Dataset entries:
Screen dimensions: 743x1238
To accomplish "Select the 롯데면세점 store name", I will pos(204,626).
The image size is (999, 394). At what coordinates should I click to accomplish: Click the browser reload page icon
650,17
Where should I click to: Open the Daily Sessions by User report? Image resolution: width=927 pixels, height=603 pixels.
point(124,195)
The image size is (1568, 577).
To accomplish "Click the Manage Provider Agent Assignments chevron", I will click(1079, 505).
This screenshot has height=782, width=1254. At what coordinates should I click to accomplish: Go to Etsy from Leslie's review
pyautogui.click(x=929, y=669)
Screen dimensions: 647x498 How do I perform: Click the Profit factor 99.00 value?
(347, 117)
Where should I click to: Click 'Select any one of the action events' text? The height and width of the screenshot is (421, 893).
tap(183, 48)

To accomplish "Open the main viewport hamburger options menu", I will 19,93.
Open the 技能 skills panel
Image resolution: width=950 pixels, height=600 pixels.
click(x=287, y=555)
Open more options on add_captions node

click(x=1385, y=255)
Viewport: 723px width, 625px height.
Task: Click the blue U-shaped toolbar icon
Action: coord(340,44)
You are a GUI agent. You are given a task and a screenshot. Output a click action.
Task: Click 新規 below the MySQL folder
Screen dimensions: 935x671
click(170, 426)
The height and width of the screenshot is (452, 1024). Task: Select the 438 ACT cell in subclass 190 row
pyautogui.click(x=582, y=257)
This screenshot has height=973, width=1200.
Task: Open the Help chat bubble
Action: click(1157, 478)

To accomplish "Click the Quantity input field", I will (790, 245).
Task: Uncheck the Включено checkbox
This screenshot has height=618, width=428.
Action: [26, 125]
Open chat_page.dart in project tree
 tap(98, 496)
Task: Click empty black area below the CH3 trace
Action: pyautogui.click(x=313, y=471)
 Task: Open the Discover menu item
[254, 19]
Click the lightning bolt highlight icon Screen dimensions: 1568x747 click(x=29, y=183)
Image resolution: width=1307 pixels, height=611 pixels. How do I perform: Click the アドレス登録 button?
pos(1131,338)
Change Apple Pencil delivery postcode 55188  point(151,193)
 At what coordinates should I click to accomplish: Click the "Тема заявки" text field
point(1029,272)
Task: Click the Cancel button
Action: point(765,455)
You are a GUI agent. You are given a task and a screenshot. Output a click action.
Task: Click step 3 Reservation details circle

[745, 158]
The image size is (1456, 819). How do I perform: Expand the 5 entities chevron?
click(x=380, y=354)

Goal of the exercise: Word for word, write out all the lines shown above.

Answer to this task:
Screen dimensions: 743x1238
To accomplish "Select the 롯데면세점 store name", I will pos(204,626).
The image size is (999, 394). At what coordinates should I click to accomplish: Click the browser reload page icon
650,17
Where should I click to: Open the Daily Sessions by User report? Image resolution: width=927 pixels, height=603 pixels.
point(124,195)
The image size is (1568, 577).
To accomplish "Click the Manage Provider Agent Assignments chevron", I will click(1079, 505).
This screenshot has height=782, width=1254. At what coordinates should I click to accomplish: Go to Etsy from Leslie's review
pyautogui.click(x=929, y=669)
Screen dimensions: 647x498 How do I perform: Click the Profit factor 99.00 value?
(347, 117)
Where should I click to: Click 'Select any one of the action events' text? The height and width of the screenshot is (421, 893).
tap(183, 48)

To accomplish "Open the main viewport hamburger options menu", I will 19,93.
Open the 技能 skills panel
Image resolution: width=950 pixels, height=600 pixels.
click(x=287, y=555)
Open more options on add_captions node

click(x=1385, y=255)
Viewport: 723px width, 625px height.
Task: Click the blue U-shaped toolbar icon
Action: coord(340,44)
You are a GUI agent. You are given a task and a screenshot. Output a click action.
Task: Click 新規 below the MySQL folder
Screen dimensions: 935x671
click(170, 426)
The height and width of the screenshot is (452, 1024). Task: Select the 438 ACT cell in subclass 190 row
pyautogui.click(x=582, y=257)
This screenshot has height=973, width=1200.
Task: Open the Help chat bubble
Action: click(1157, 478)

To accomplish "Click the Quantity input field", I will (790, 245).
Task: Uncheck the Включено checkbox
This screenshot has height=618, width=428.
Action: [26, 125]
Open chat_page.dart in project tree
 tap(98, 496)
Task: Click empty black area below the CH3 trace
Action: pyautogui.click(x=313, y=471)
 Task: Open the Discover menu item
[254, 19]
Click the lightning bolt highlight icon Screen dimensions: 1568x747 click(x=29, y=183)
Image resolution: width=1307 pixels, height=611 pixels. How do I perform: Click the アドレス登録 button?
pos(1131,338)
Change Apple Pencil delivery postcode 55188  point(151,193)
 At what coordinates should I click to accomplish: Click the "Тема заявки" text field
point(1029,272)
Task: Click the Cancel button
Action: point(765,455)
You are a GUI agent. You are given a task and a screenshot. Output a click action.
Task: Click step 3 Reservation details circle

[745, 158]
The image size is (1456, 819). How do I perform: Expand the 5 entities chevron?
click(x=380, y=354)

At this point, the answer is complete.